The leaders plan to focus on the economic case for immigration reform, which they hope will be a compelling argument for Republican lawmakers — many of whom consider any overhaul that includes a path to legal status to be amnesty — to take home to their districts.

“If there was ever a notion that immigration reform was a progressive cause, that notion is clearly no longer true, because you see Republicans of all stripes understanding that immigration reform is essential to the country’s prosperity, to economic prosperity and certainly to the political prosperity of any national party,” said John Feinblatt, the chairman of the Partnership for a New American Economy, the immigration group that was founded by Mr. Bloomberg.
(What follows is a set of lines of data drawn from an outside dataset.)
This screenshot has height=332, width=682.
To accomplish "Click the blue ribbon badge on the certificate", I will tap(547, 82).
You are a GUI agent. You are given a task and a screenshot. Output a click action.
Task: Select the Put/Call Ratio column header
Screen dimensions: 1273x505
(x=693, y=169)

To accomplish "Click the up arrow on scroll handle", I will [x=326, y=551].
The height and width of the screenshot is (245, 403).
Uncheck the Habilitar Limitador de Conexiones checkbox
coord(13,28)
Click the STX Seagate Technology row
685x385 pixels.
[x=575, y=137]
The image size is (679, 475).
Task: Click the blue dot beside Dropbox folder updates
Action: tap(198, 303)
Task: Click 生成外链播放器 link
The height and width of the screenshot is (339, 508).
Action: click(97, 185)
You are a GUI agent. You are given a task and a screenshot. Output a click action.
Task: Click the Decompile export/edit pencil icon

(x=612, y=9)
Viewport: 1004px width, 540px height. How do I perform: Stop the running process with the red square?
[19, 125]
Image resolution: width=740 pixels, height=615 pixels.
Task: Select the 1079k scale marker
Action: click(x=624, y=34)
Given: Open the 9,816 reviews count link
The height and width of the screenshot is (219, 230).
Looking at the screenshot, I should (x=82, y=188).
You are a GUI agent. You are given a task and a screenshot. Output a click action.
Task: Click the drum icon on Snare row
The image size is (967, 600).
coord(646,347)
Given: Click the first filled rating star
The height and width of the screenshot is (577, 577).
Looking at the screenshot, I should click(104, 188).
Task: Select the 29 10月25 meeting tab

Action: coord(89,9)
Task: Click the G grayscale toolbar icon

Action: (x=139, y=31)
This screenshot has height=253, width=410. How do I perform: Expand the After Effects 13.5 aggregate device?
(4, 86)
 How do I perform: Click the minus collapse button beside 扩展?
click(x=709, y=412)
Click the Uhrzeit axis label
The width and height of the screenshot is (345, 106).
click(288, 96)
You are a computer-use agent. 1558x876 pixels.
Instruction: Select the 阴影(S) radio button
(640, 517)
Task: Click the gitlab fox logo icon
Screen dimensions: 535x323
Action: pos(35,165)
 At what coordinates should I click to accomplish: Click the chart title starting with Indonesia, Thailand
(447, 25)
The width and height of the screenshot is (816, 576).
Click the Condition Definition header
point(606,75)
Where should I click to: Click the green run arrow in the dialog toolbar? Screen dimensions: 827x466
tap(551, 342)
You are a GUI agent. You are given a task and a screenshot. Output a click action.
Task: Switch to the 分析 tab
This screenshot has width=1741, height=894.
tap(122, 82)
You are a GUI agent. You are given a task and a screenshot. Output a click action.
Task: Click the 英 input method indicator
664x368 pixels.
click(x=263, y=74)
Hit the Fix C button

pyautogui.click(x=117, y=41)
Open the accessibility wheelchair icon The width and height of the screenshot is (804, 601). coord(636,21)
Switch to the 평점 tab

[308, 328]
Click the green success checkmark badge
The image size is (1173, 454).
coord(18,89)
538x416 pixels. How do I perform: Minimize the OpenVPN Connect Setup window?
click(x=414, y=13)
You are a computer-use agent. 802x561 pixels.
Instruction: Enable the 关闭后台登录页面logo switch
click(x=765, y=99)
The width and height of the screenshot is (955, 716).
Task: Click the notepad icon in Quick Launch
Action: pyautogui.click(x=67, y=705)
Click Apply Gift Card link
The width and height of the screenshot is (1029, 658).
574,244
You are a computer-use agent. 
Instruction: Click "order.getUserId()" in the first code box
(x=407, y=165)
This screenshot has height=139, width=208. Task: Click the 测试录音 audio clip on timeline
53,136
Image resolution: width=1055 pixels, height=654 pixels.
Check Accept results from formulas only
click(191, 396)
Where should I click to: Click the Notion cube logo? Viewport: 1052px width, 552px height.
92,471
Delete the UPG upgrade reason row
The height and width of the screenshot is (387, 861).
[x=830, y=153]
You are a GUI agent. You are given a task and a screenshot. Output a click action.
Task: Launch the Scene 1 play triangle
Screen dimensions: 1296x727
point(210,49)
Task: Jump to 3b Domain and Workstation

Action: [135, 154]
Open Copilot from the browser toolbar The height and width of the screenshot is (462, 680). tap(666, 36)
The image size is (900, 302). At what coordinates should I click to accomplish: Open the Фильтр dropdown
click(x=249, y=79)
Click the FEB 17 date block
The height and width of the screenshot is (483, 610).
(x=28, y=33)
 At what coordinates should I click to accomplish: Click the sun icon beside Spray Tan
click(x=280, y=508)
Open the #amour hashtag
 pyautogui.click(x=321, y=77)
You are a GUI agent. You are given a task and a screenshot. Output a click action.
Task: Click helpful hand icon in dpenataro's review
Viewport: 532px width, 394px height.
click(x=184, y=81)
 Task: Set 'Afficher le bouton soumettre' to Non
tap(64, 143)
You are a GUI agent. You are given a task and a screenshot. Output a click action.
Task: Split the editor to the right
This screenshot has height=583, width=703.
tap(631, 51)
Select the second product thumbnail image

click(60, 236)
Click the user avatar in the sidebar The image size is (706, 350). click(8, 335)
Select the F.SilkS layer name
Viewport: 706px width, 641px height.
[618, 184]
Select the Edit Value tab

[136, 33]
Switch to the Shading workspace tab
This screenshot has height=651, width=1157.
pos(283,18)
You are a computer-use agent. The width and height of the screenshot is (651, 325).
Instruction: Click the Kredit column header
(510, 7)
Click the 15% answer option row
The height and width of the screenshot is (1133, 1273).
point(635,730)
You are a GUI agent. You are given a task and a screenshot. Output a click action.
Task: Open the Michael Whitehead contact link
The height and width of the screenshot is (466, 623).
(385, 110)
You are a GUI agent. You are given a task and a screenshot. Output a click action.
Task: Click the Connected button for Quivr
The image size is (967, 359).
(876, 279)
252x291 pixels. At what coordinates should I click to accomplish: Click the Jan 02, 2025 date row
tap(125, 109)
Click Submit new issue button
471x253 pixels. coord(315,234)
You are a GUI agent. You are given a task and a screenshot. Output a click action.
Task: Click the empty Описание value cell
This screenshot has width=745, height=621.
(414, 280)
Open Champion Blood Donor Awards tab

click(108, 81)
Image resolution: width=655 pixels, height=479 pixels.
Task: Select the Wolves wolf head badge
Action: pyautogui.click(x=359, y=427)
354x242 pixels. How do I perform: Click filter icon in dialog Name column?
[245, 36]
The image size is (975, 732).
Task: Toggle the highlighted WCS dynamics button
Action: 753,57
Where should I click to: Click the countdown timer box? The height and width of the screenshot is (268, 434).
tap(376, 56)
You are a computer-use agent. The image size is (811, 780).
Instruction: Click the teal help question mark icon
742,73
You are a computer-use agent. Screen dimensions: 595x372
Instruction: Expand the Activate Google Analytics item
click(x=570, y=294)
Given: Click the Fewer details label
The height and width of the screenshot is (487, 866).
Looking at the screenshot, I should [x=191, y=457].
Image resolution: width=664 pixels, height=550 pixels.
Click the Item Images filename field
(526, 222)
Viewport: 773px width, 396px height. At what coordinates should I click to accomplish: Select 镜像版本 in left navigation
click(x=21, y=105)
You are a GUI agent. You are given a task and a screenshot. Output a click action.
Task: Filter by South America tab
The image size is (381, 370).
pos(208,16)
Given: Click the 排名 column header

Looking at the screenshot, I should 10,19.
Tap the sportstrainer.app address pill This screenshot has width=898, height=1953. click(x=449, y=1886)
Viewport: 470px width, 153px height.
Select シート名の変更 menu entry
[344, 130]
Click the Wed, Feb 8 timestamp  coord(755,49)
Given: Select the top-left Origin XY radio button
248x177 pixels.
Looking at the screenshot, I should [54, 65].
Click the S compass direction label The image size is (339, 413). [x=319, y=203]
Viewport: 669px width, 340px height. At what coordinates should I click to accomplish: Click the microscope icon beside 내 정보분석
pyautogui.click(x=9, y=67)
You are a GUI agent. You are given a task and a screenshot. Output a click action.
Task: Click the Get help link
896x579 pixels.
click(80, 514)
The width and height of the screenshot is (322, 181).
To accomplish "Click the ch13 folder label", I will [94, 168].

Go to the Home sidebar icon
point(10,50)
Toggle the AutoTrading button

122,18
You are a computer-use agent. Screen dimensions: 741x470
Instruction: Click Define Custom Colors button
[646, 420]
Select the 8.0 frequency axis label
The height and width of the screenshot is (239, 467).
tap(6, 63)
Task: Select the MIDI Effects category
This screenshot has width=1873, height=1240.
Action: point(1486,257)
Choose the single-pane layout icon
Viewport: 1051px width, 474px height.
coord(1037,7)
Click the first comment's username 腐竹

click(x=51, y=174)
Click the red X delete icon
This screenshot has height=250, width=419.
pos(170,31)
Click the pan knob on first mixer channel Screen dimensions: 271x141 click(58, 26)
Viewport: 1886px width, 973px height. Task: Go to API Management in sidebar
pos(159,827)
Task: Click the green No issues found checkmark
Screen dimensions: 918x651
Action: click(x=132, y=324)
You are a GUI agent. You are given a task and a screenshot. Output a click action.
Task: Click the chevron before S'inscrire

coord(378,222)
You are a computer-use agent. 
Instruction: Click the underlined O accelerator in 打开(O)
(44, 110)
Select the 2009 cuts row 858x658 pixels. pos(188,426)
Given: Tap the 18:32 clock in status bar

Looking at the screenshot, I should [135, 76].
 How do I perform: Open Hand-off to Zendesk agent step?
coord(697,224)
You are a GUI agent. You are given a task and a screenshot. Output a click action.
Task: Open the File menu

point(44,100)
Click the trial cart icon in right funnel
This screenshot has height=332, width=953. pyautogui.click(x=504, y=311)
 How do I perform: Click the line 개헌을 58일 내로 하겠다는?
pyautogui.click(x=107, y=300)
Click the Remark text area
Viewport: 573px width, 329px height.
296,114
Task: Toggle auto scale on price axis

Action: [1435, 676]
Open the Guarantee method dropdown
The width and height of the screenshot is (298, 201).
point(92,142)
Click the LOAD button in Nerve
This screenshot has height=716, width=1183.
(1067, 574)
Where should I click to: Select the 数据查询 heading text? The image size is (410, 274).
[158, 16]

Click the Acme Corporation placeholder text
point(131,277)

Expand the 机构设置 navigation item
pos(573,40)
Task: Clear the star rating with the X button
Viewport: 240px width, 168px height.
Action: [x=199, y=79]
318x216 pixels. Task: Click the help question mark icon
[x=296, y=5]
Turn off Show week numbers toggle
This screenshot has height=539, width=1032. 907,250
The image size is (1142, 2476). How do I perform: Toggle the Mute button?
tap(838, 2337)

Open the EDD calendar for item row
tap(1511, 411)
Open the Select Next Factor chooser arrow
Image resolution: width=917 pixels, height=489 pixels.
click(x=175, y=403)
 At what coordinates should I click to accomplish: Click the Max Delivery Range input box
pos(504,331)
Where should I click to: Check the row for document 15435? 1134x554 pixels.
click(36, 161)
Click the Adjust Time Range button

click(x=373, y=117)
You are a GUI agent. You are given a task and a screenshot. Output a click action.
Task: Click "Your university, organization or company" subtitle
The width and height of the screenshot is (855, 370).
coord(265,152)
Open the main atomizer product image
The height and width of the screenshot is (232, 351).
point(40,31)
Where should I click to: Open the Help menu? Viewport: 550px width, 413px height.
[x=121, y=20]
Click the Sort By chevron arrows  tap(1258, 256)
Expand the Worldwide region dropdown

He added that Mr. Bloomberg’s willingness to use his first postmayoral trip to Washington to push for an immigration overhaul “is a clear signal of his passion for the issue and his intention to accelerate his support.”

The Chamber of Commerce echoed the economic pitch.

“Our nation must do a better job of extending opportunity to all, and immigration reform is essential to that effort,” said Thomas J. Donohue, president and chief executive of the Chamber. “It will add jobs, talent, innovation, investment and dynamism to our economy. We need to enact legislation that transforms our broken immigration system into one that drives stronger job creation and economic growth.”

At his annual State of American Business address this month, Mr. Donohue said changes to the nation’s immigration laws were an important part of expanding jobs and careers that will exist in the 21st century. “Why? Because throughout history immigrants have brought innovation, ideas and investments to American enterprise, and in terms of demographics, we need immigration,” he said.

An overhaul of the nation’s immigration laws passed the Senate with bipartisan support in June but stalled in the House, where many Republicans fear a primary fight from their more conservative base.

But an increasing number of prominent Republicans are coming forward to push for a bipartisan and comprehensive approach to the nation’s immigration laws. In Mr. Snyder’s State of the State address on Thursday, the governor said an open-arms immigration policy was “how we made our country great.”

“We need to encourage immigration in our state,” Mr. Snyder said. “We need to focus on legal immigration to make sure Michigan is the most welcoming place.”